My mother said nothing.
“He’s in Russia,” I said, feeling cold with horror.
My mother did not respond. Her face was sallow. Her hands trembled faintly as she poured boiling water from the kettle into a cup.
“Do you have homework?”
“Yes.”
“Go do your homework, Asher. I have to prepare for my classes tomorrow.”
“When will Papa be home?”
“No one knows.”
“He won’t be home until Rosh Hashonoh?”
“No one knows.”
“Mama—”
“Go and do your homework, Asher. Please. Please.”
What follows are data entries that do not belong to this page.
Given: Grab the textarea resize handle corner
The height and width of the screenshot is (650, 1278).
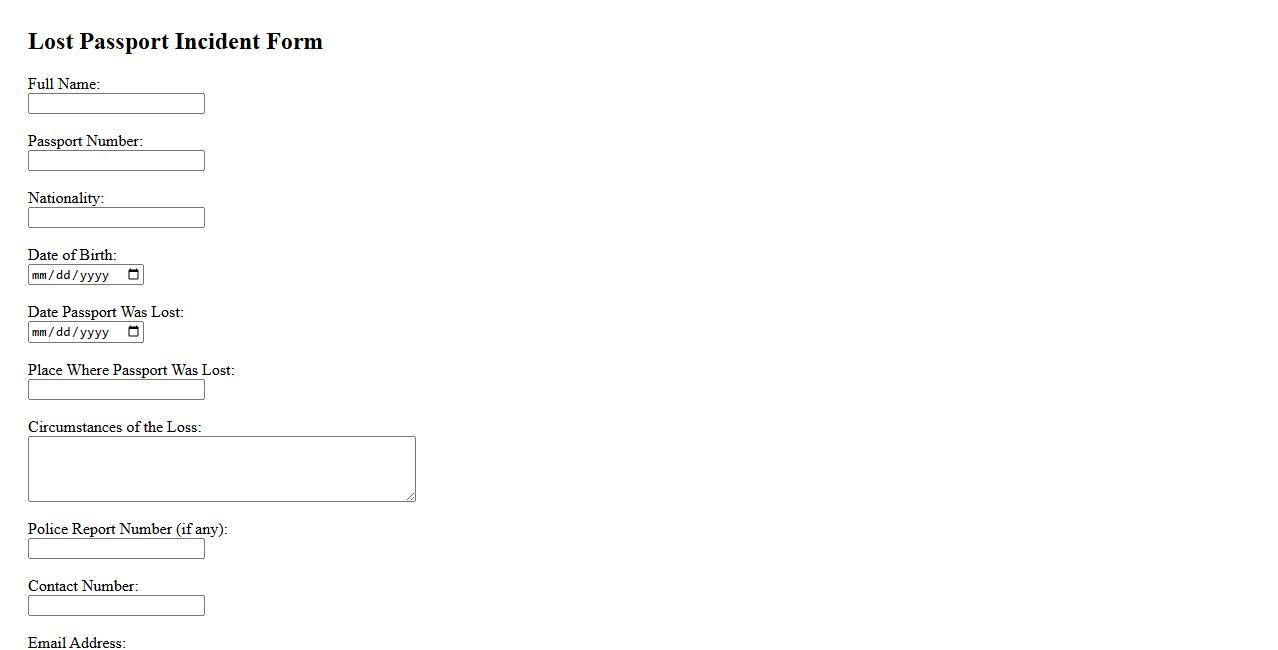Looking at the screenshot, I should coord(410,496).
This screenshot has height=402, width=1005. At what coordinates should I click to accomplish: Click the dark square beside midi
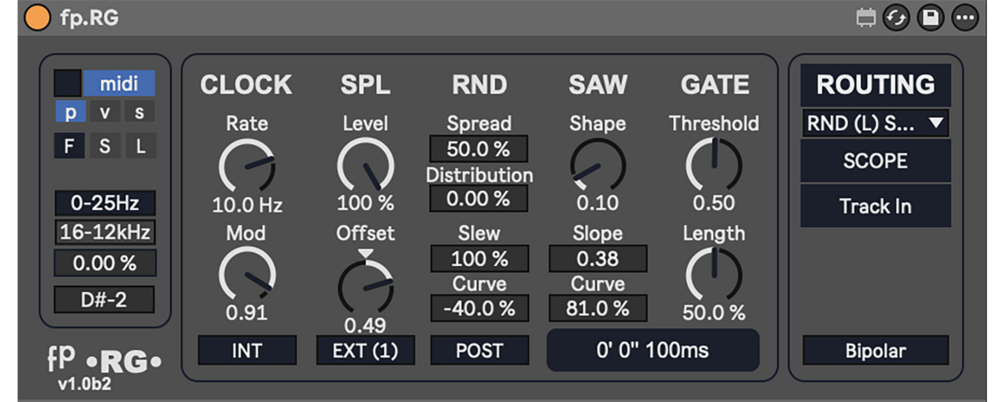tap(68, 83)
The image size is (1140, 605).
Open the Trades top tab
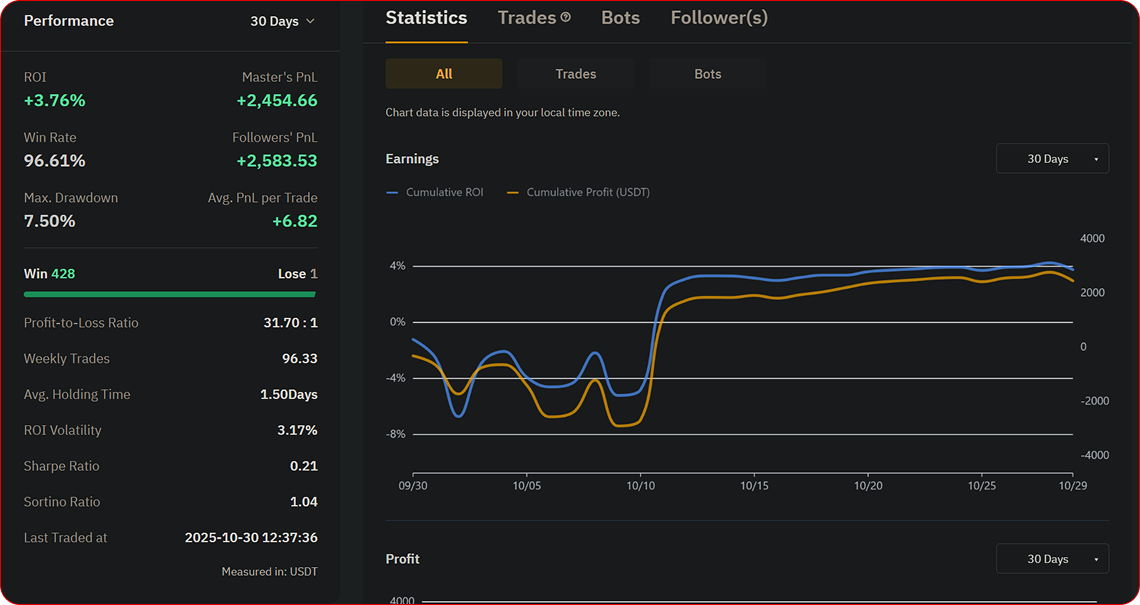pos(527,18)
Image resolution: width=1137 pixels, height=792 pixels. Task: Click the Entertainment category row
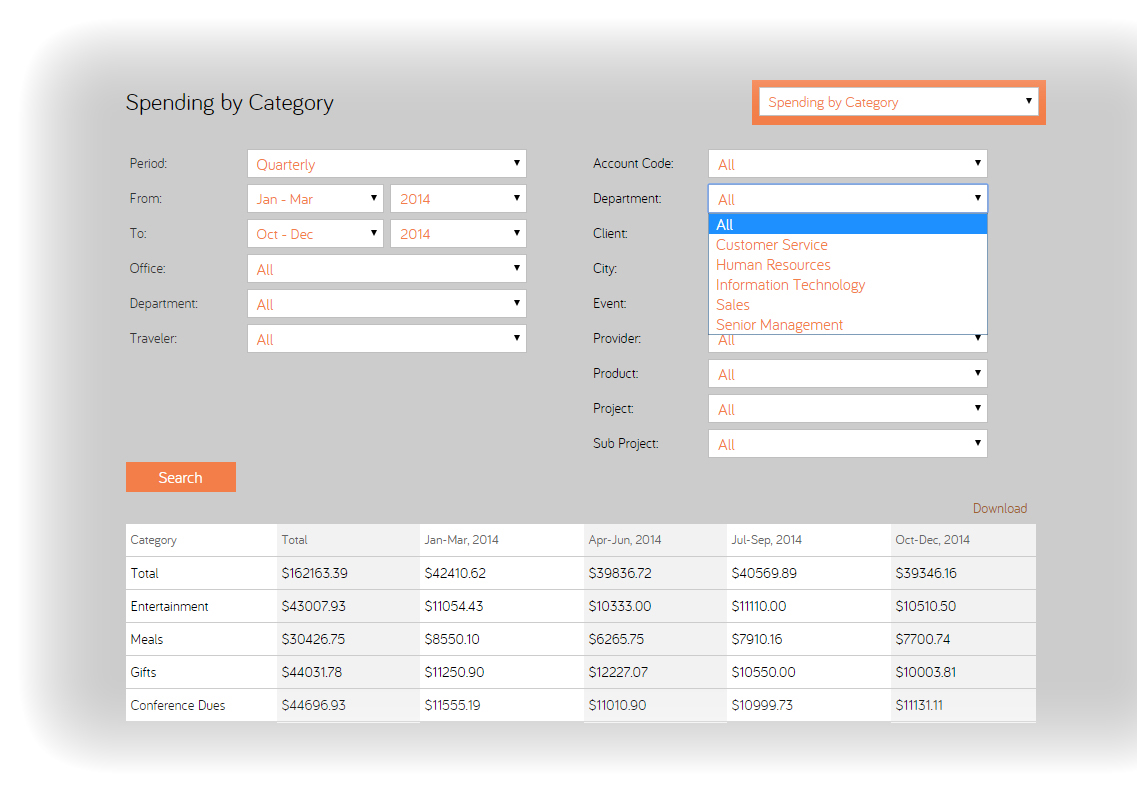(x=169, y=606)
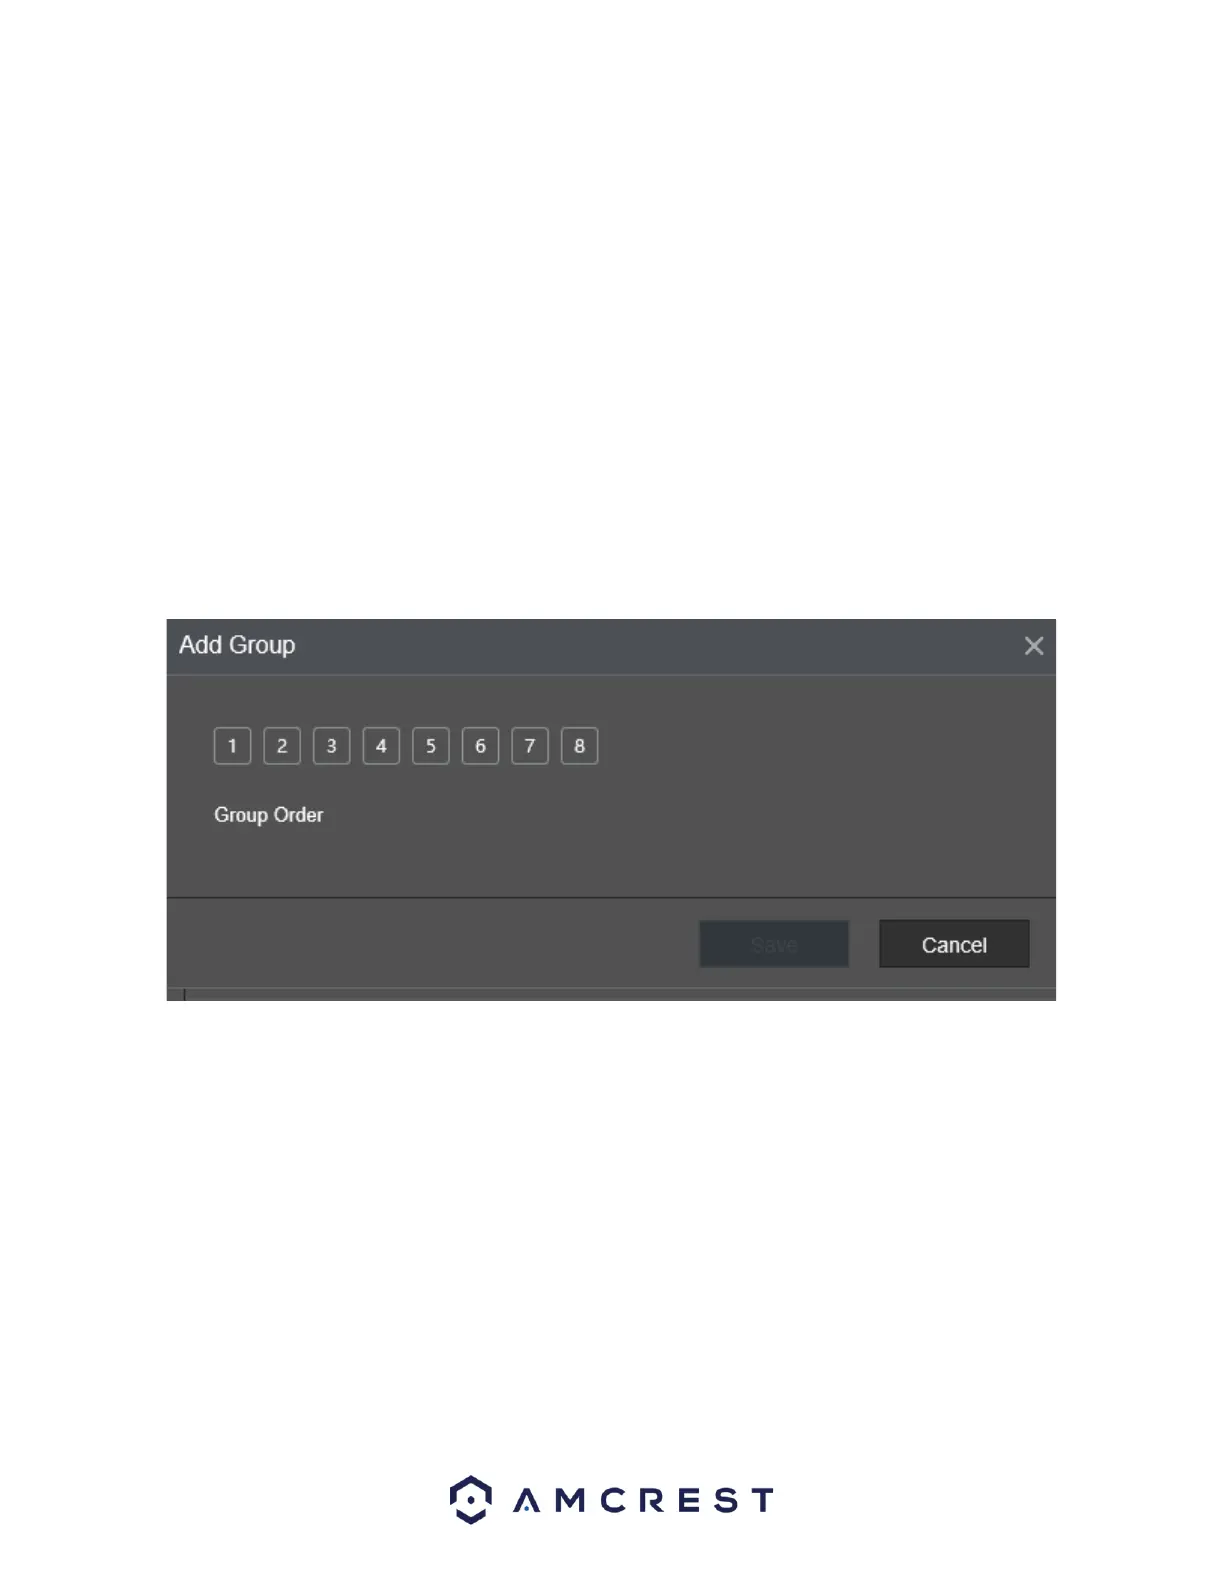Click blank dialog space right of channel 8

click(x=820, y=746)
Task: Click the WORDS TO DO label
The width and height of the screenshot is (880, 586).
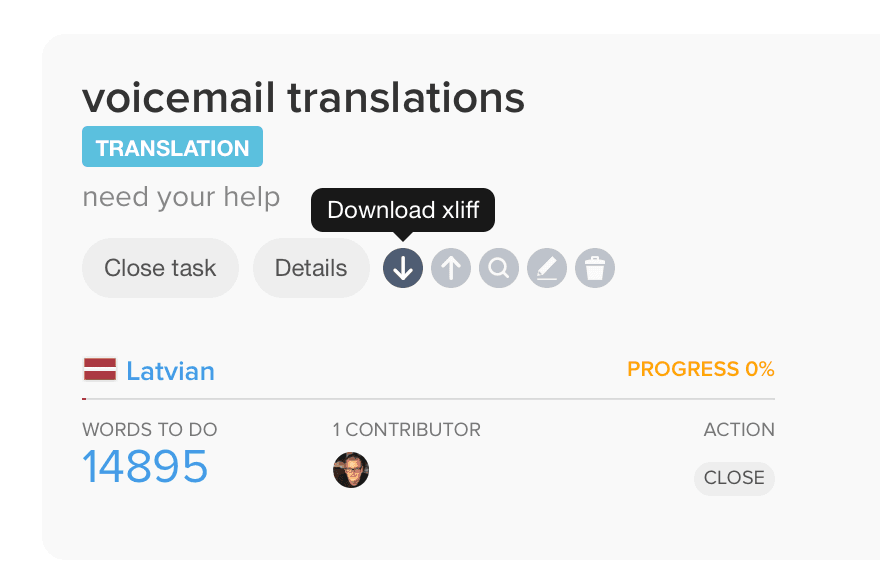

I left her sitting at the table over her cup of coffee. I could not do my homework. I lay in my bed and thought of my father in Russia. I saw him at secret meetings of Ladover Hasidim, conveying the Rebbe’s words of hope and faith. “The Rebbe remembers you,” I kept hearing him say. “The Rebbe blesses you. The Rebbe asks you not to forget the Master of the Universe. The Rebbe has you always in his mind and heart.” I saw him journeying through small mud-caked towns and large stone-and-steel cities, meeting two Hasidim here, ten Hasidim there, teaching, praying, urging that faith not be abandoned despite the dark and awesome power of the sitra achra. I saw him establishing yeshivos in basements and cellars. I saw him watched by the thousand eyes of secret police. I saw him arrested and beaten and sent to—
I slept and had horror-filled dreams. The next morning, my mother looked as if she had not slept at all.
We heard nothing more about my father the rest of that week. Everyone in school seemed to know he was missing, though no one said anything openly to me. Teachers left me alone. Classmates became kind. The mashpia called me into his office and talked to me about the need to have faith in the Ribbono Shel Olom. Mrs. Rackover moved about the apartment in gentle silence. My Uncle Yitzchok invited us to his Seder and my mother accepted. Yudel Krinsky sighed repeatedly as he filled a small box with the tubes of oil colors I had bought, then told me he was adding three brushes at no cost—a Pesach gift, he said in his hoarse voice. He seemed deeply sad and fearful.
I spent late Thursday afternoon in the library, looking at a color reproduction of Michelangelo’s David. The next Sunday afternoon, I came out of my school and walked to the subway and journeyed again to Jacob Kahn.